▶ _Your instructions_: Print, exactly and with no pictures, the line containing "Given: Mute the player volume" and each line after it to the end of the entries below.

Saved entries
────
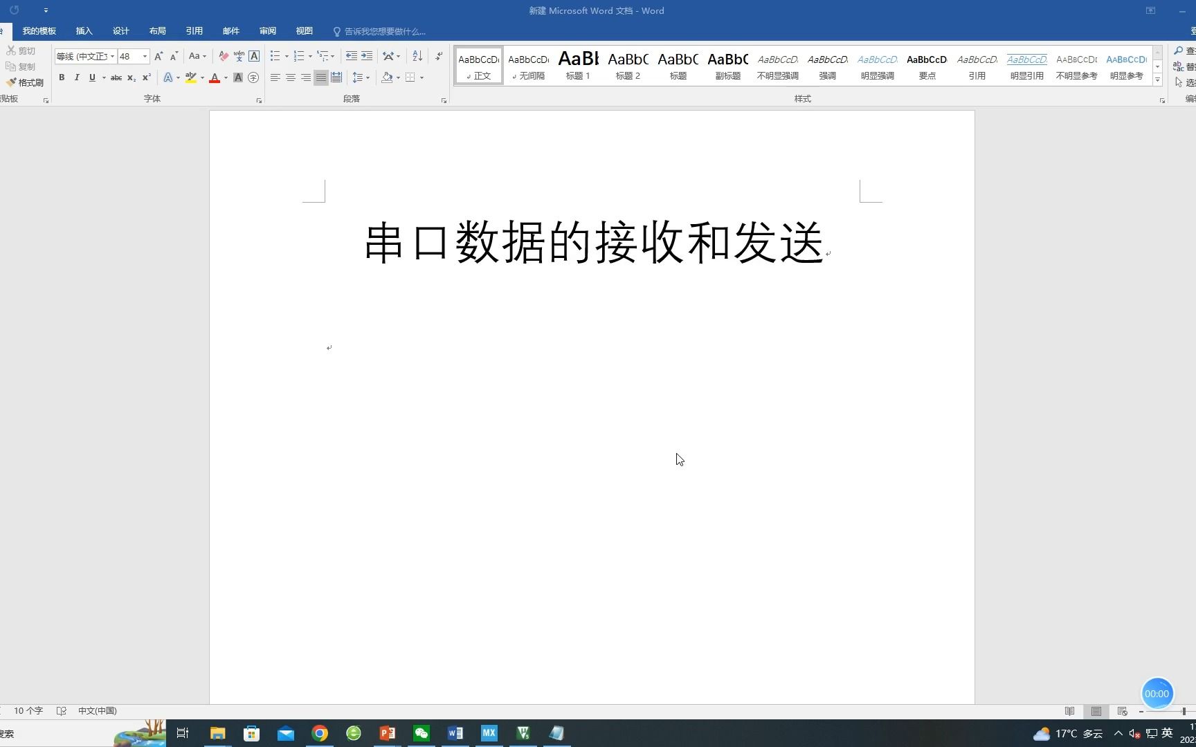Open the font size dropdown
The width and height of the screenshot is (1196, 747).
[x=143, y=56]
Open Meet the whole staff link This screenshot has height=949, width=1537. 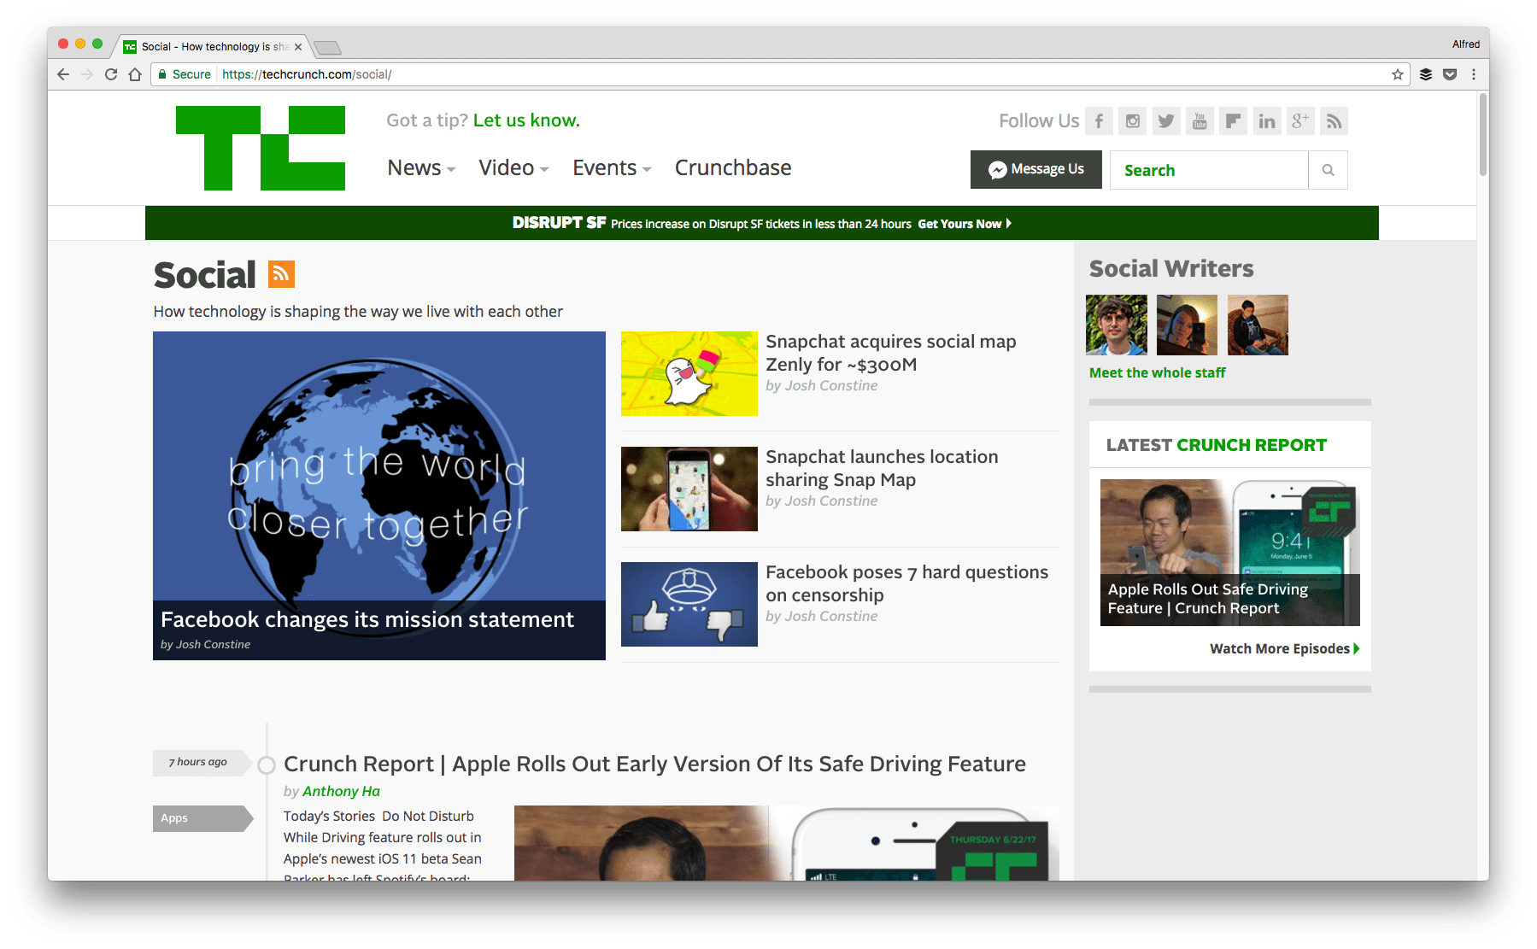click(1156, 372)
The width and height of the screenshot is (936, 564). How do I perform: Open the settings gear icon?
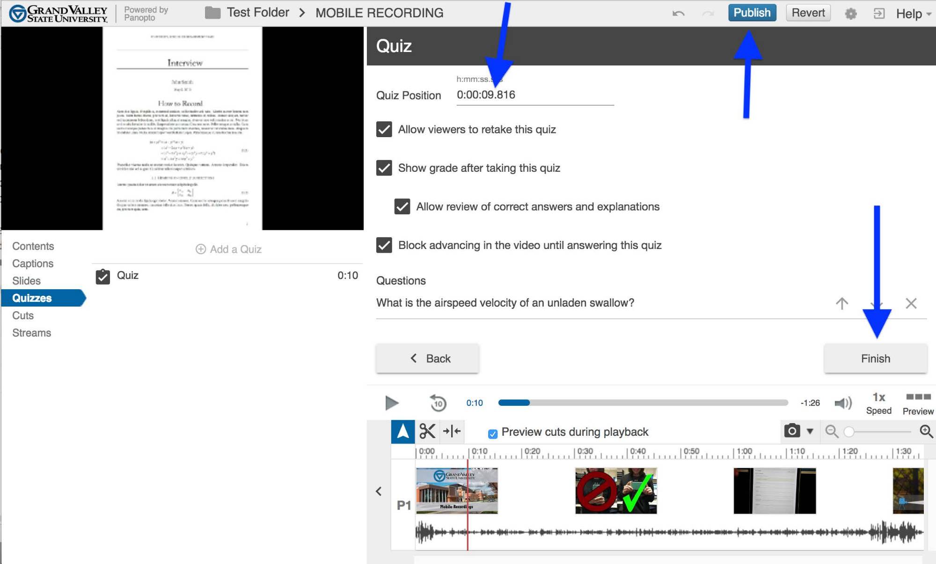click(x=850, y=14)
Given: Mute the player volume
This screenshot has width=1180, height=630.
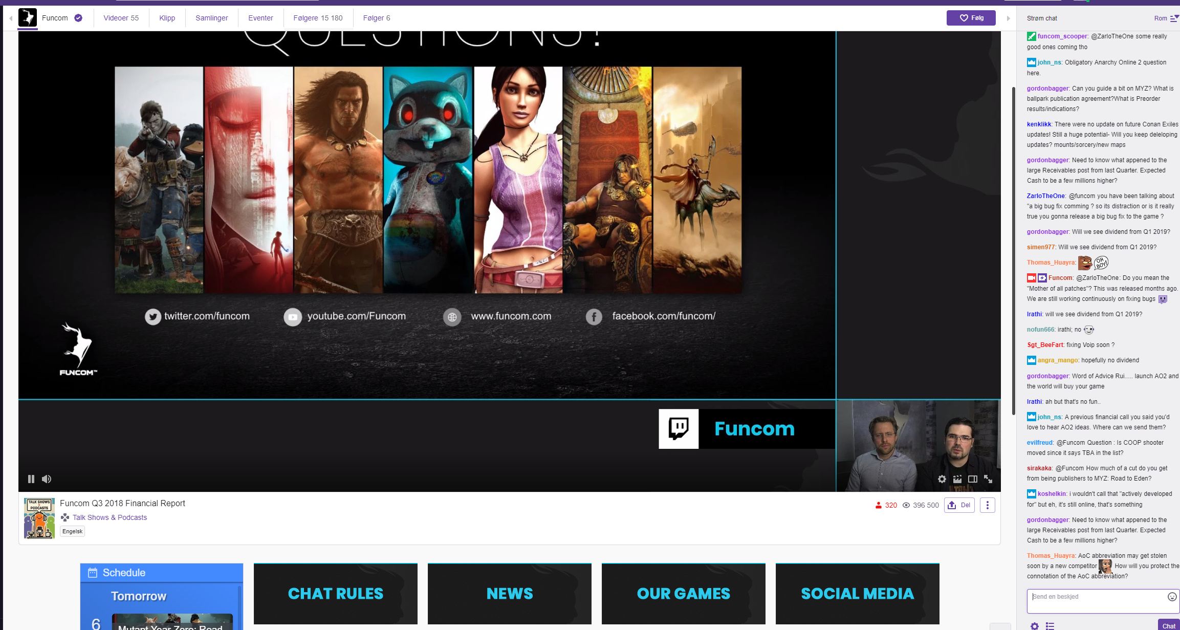Looking at the screenshot, I should pyautogui.click(x=47, y=479).
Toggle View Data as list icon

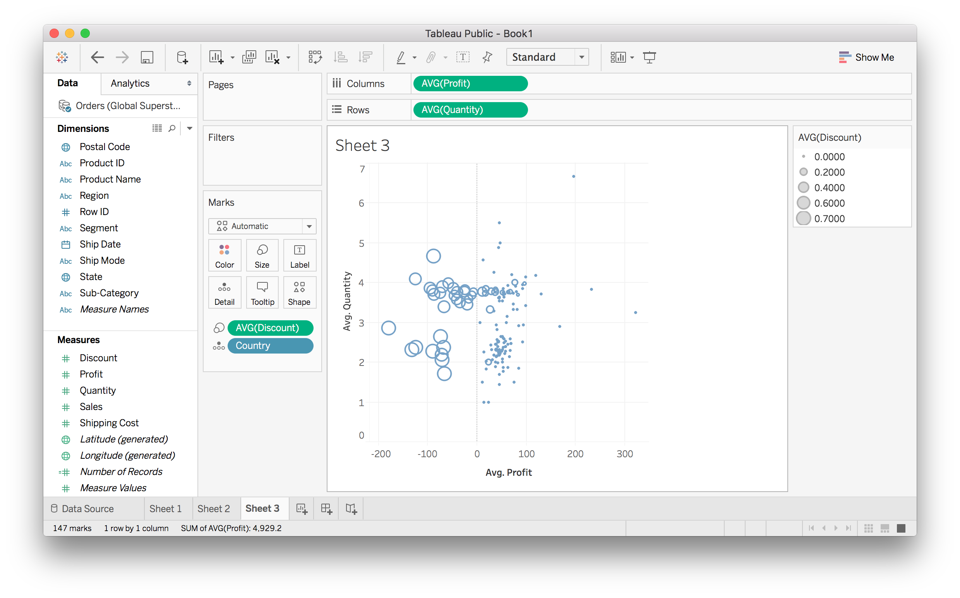point(157,128)
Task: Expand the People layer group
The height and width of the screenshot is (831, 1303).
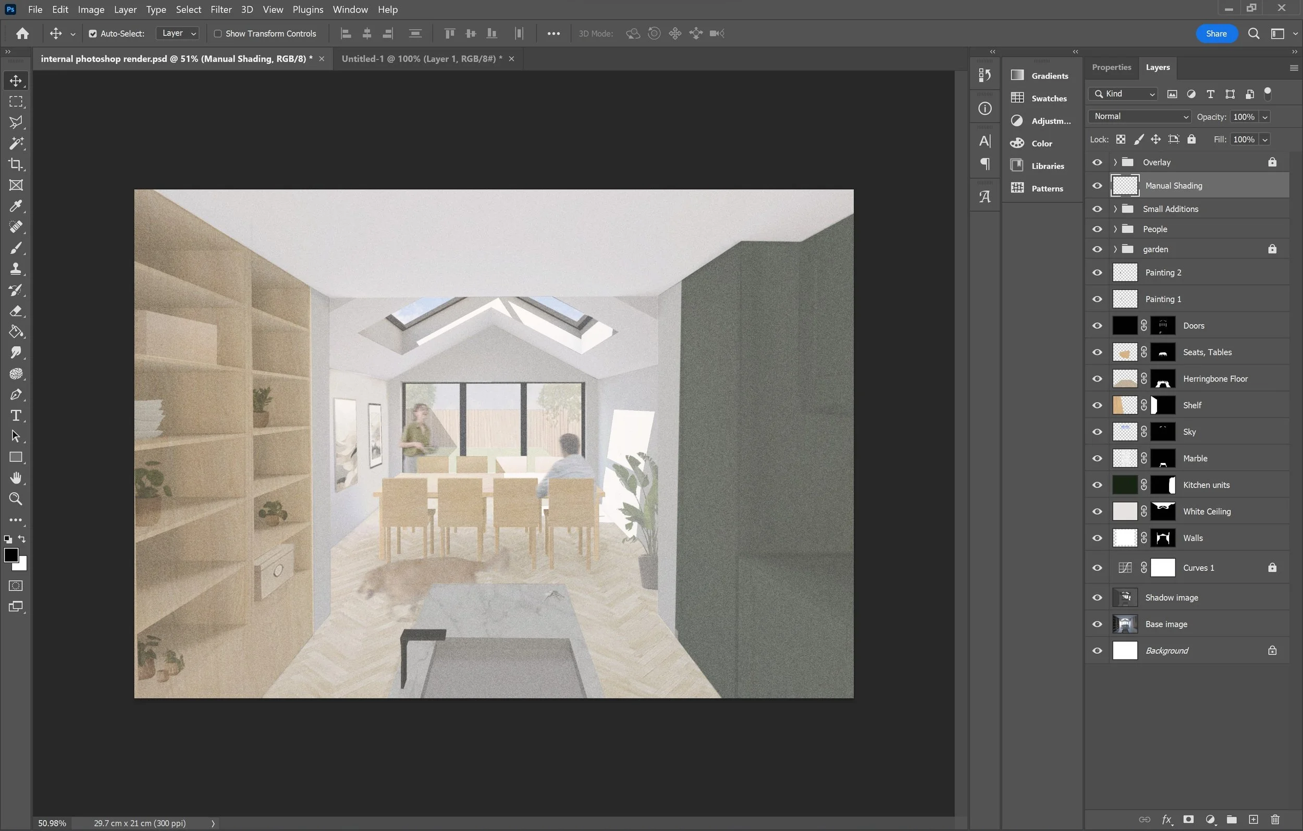Action: (x=1115, y=229)
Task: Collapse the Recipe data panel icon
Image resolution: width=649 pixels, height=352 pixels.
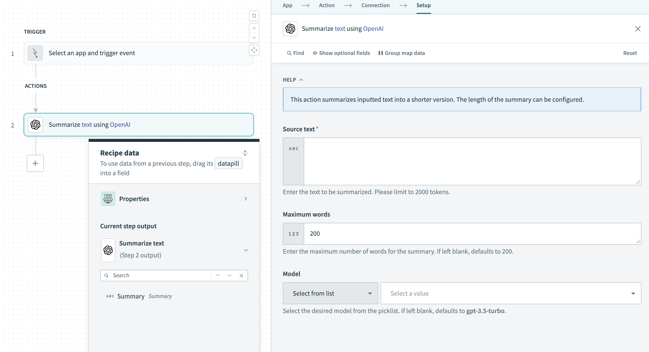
────
▶ _Solution for this task_:
Given: Mute the player volume
This screenshot has width=1180, height=630.
Looking at the screenshot, I should pyautogui.click(x=47, y=479).
Toggle View Data as list icon

point(157,128)
Task: Expand the People layer group
The height and width of the screenshot is (831, 1303).
Action: (x=1115, y=229)
Task: Collapse the Recipe data panel icon
Image resolution: width=649 pixels, height=352 pixels.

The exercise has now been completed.